Friday, March 6, 2009

Same Wave Length

I should be asleep because...its 330 in the morning and I barely slept much last night, or morning I should say. I studied my ass off for the Statistics exam. There were 16 questions. I think for sure I had 13 right. I finished within a half an hour. I gave Prof. K a smug smile. He looked at me surprised and said, "have a good Spring Break Cindy" Idk...bringing myself up from a 44? Pshh...I know I can do it!!! If I put half of that effort into my other classes...ugh. I hate school so much.

I wanna be out in the world. I wanna do what I'm supposed to do...work. Be part of that adulthood. I mean, I so shy away from it because its tremendously scary...No parents to fall back on.

I was talking to my mom today before I started packing. She says my little brother has taken a huge interest in girls. He actually pays attention to his outer appearance, finally! I guess thats when it kicks in, unless youre part of that weird crowd. haha. The crowd of kids that nobody talks to...Anyway, my dad had deposited my refund check earlier this week...Mom said that he felt proud of himself for doing it. I like how he always gets this satisfaction of helping me...idk do all fathers feel that way? She said that he wanted to come visit me this past Sunday...that would have been nice. He hates San Antonio. So, I know that it would have been a big deal to him to even mention it. She said, "He REALLY misses you when you don't have that monthly visit, but you know how he is. He never shares those emotions with anyone. I told him that you were coming back this week. thats why he decided not to go" Meh...I like him visiting though. Idk...These past 2 years I've grown ever so close to my dad. I see myself in him...He may not be the best spouse, but he's been a good dad.

Haha...he's even ventured out to places with us that he would never go to just to spend time with me. Like the Madeleine...lol he liked it though. i would have assumed that that place was too girly for him...somehow. haha. He said that he enjoyed how "light" the food was. I should have known since he devoured that ceasar salad.

I'm looking forward to Saturday. Yay!!!! I get to see my twin and Ana S...Not H. lol. Its so weird. In high school it was blah blah blah Ana...which Ana? Ana H or Ana R? Now Ana H is married so she's Ana S for Scott. I still think its weird that she's married, but thats what I said when Vanessa found out she was pregnant with Alyssa. I haven't been to Kona since August...I should have some...kick ass sushi or something.

I have to see my gma the same day...or she'll be upset. I've been hearing that she's been especially, delicate. Not physically but emotionally. I think she feels like she's been abandoned somehow...like She's an old person that is not wanted but still fully capable of taking care of herself...like a step away from Nursing Home, you know? I mean IDK...If I were in Houston I would visit her often. It annoys the hell out of me that people right down the street can't just go over and help her for a little while or just keep her company. being by yourself alone, with your own thoughts can't be THAT healthy after a while. That's when you start to overanalyze and feel shitty about yourself. haha.

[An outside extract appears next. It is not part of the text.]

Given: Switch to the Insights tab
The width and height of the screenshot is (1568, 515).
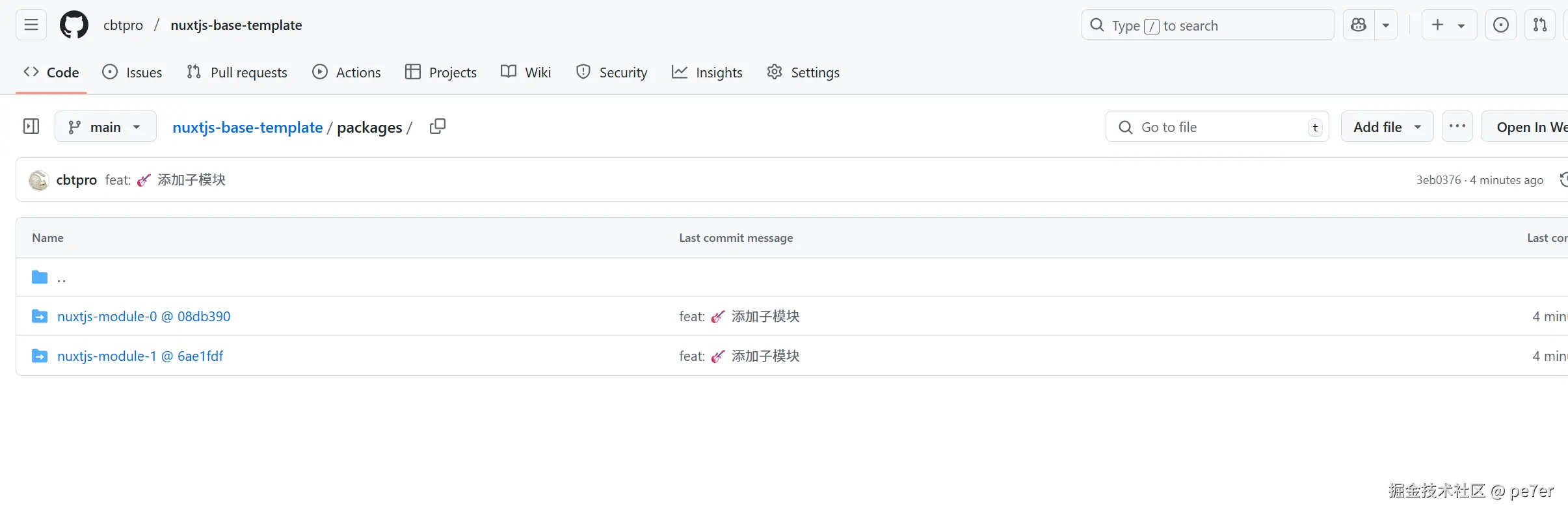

I'll probably spend a lot of time with Vanessa. Idk. I have the weird desire to be around her...because I feel like she's the only one that understands me, understands my pain. We think on the same wave-length...haha And sometimes we know what we are both thinking eventhough we haven't said a word. Blah. I feel a bit guilty that I don't spend enough time with Mario. I wish we lived closer. We haven't really spoken much since Ive left but thats a given. We're always like that. I will promise myself to at least spend 3 days with him. Not 3 FULL days lol. I wanna see so many people and I feel like theres not enough time. I added another date to the next week with heather. I haven't seen her in a year I think. And then I have to see Chick'n I haven't seen him in a year either. I want to see other people too. I wanna see everyone!!!

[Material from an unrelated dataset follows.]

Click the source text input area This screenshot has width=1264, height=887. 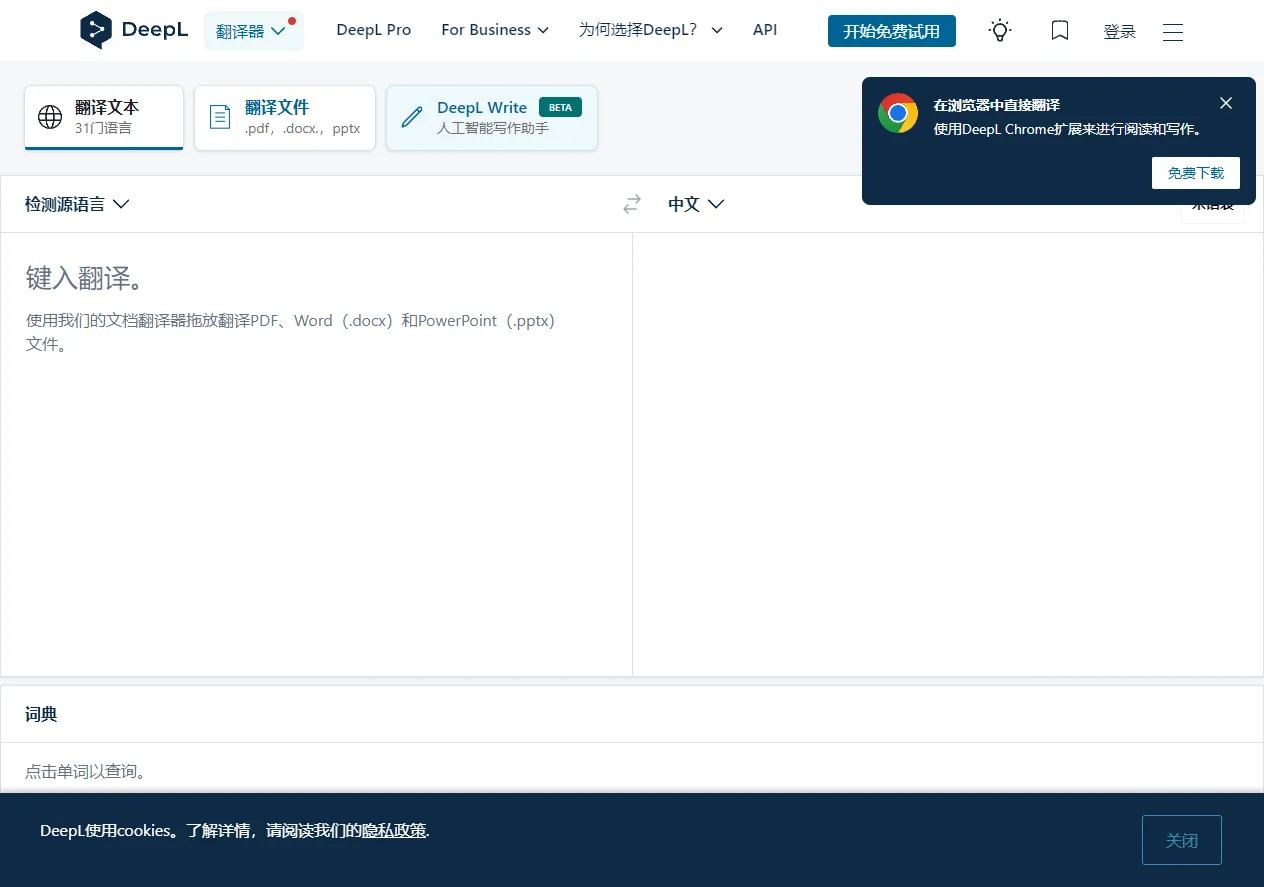click(x=315, y=450)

I have to buy more Lush stuff. I've made up my mind. My skin is DRAMATICALLY softer. I wanna make love to my skin! hahaha. I was tempted the buy the MAC moisturelush ($40...gasp!)or even the strobe cream...but I think I will give a Lush moisturizer a try first. I also wanna try the shampoo and conditioners. and the hair dye! and! and! idk everything else. A bath bomb, maybe?

I finished the Twilight series...and it left me wanting more. Ugh, bella...no. She annoyed me after I kind of sided of Jacob...So, I would want to see a book by Jake talking about him and Renesme's relationship. I don't know what audiobook will fill my nights now. :( I'm sad. I guess I'll just get another Orson Scott Card book...ouuuu Empire! yes! That will be my next one!

Blah now I'm just jabbering...off to bed.